PC1 loadings (this post)
Both indicators contribute equally — PC1 is essentially a scaled average of the two z-scores.
PC2 loadings (this post)
Perpendicular to PC1. Captures countries where the two indicators disagree — only 2% of variance.
Variance explained by component
PC1 captures 97.97% of all variation in the standardised data — the entire purpose of PCA. PC2 captures the leftover 2.03%, almost all of it noise from the data-generating process.

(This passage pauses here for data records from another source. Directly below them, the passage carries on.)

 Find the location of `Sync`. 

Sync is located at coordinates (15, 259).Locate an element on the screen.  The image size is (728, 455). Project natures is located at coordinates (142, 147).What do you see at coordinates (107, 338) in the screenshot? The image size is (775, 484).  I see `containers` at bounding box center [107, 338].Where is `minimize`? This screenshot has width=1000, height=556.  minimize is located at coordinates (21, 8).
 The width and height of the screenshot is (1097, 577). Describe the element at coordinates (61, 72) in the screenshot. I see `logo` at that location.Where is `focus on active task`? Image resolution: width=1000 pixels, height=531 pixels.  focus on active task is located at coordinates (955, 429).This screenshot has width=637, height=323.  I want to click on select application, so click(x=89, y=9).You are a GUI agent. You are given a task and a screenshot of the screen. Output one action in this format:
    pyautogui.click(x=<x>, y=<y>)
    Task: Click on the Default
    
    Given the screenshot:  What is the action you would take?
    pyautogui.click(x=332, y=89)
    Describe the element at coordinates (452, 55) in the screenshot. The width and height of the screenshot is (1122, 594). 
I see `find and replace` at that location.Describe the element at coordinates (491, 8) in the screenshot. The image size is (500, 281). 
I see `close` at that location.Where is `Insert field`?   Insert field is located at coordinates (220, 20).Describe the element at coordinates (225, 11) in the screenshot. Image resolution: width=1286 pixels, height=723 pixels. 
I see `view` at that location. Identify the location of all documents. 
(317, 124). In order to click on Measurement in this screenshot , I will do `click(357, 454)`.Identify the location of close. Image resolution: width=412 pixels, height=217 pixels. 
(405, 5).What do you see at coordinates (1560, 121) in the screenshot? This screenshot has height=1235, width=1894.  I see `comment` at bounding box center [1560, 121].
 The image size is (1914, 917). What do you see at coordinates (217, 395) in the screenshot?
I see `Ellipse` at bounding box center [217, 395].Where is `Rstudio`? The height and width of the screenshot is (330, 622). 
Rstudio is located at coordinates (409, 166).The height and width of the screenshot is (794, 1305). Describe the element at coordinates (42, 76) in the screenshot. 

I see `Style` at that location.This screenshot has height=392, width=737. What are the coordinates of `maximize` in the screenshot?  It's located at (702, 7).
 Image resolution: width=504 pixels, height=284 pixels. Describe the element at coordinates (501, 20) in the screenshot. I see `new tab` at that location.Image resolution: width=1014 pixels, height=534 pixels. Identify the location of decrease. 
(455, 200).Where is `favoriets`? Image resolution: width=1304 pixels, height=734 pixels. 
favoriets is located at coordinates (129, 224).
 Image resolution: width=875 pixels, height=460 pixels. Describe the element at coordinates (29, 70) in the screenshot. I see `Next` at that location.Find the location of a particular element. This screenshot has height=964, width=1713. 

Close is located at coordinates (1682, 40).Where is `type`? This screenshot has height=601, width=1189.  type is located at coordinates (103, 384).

Manual vs. scikit-learn — perfect agreement
The post computes PC1 in two ways: by hand (six explicit steps:
polarity → standardise → covariance → eigen-decompose → project →
normalise) and via scikit-learn's PCA(n_components=1). The
maximum absolute difference between the two PC1-score vectors is
1.33 × 10⁻¹⁵ — machine precision. The correlation is
exactly 1.000000. Same eigenvectors, same scores, same
Health Index rankings.
Connecting back to Tabs 2 and 3
- Tab 2's simulator proves the closed form λ₁ = 1 + |r|, λ₂ = 1 − |r| by varying r and reading the eigenvalues live.
- Tab 3's rankings are computed from the very loadings shown above: 0.7071 × zLE + 0.7071 × zIS, then min-max normalised.
- The equal-loading result is a quirk of 2 variables. With 3+ indicators the loadings differ, giving more weight to indicators that contribute unique information — and that is where PCA truly earns its keep.